In February 2025, Anjani Sinha donated $1 million to MAGA Inc.; Sinha was subsequently nominated for US Ambassador to Singapore the following month.

In March 2025, Taylor Farms donated $1 million to MAGA Inc.

In April 2025, former NFL player Cody Campbell donated $500,000 to MAGA Inc.; in July, Campbell was named to the President's Council on Sports, Fitness, and Nutrition.

In June 2025, Elon Musk donated $5 million to MAGA Inc. The same month, Jared Isaacman donated $1 million.

Georgia 2026 gubernatorial primary candidate Rick Jackson gave $1 million to MAGA Inc. in December 2025. Hess Corporation CEO John B. Hess and his wife, Susan, also contributed $1 million each that same month.

=== 2026 ===
In January 2026, Matthew Moroun, owner of the Ambassador Bridge connecting Detroit and Windsor, Ontario, donated $1 million to MAGA Inc.

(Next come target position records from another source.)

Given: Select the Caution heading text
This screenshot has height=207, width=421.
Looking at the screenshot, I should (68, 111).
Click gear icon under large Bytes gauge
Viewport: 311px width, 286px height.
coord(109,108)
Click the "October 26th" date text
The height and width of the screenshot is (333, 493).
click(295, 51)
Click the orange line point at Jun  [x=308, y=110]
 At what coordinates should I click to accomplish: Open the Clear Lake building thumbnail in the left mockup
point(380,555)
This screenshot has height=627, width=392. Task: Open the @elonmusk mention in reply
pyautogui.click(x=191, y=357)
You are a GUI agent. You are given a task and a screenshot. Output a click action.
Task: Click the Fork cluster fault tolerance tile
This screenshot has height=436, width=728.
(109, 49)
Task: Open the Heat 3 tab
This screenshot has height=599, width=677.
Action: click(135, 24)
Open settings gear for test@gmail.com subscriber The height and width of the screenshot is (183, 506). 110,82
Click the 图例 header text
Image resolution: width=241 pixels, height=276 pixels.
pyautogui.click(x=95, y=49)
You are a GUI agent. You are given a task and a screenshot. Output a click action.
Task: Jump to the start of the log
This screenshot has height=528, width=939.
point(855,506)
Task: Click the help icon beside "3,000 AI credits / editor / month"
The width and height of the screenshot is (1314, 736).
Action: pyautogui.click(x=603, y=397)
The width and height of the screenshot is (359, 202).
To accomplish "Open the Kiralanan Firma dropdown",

A few weeks later, Trump threatened to not allow the competing Gordie Howe International Bridge to open. The Gordie Howe Bridge was planned to be opened in June 2026 but the opening was delayed with a White House official citing President Trump's position not changing since February.

In April 2026, Reynolds American donated $5 million to MAGA Inc., about one week before the Trump Administration allowed flavored vapes to be sold on shelves and allowed higher nicotine levels in nicotine pouches. Two days after the donation, a top executive at Reynolds and two lobbyists had lunch with President Trump at his golf club in Florida.

In the first six months of 2026, the PAC also received $35 million from Foris Dax, $25 million from Greg & Anna Brockman, $25 million from Miriam Adelson, $16,000,000 from Jeff & Janine Yass, $12 million from Ben Horowitz & Marc Andreessen, and $5.5 million from Cameron & Tyler Winklevoss.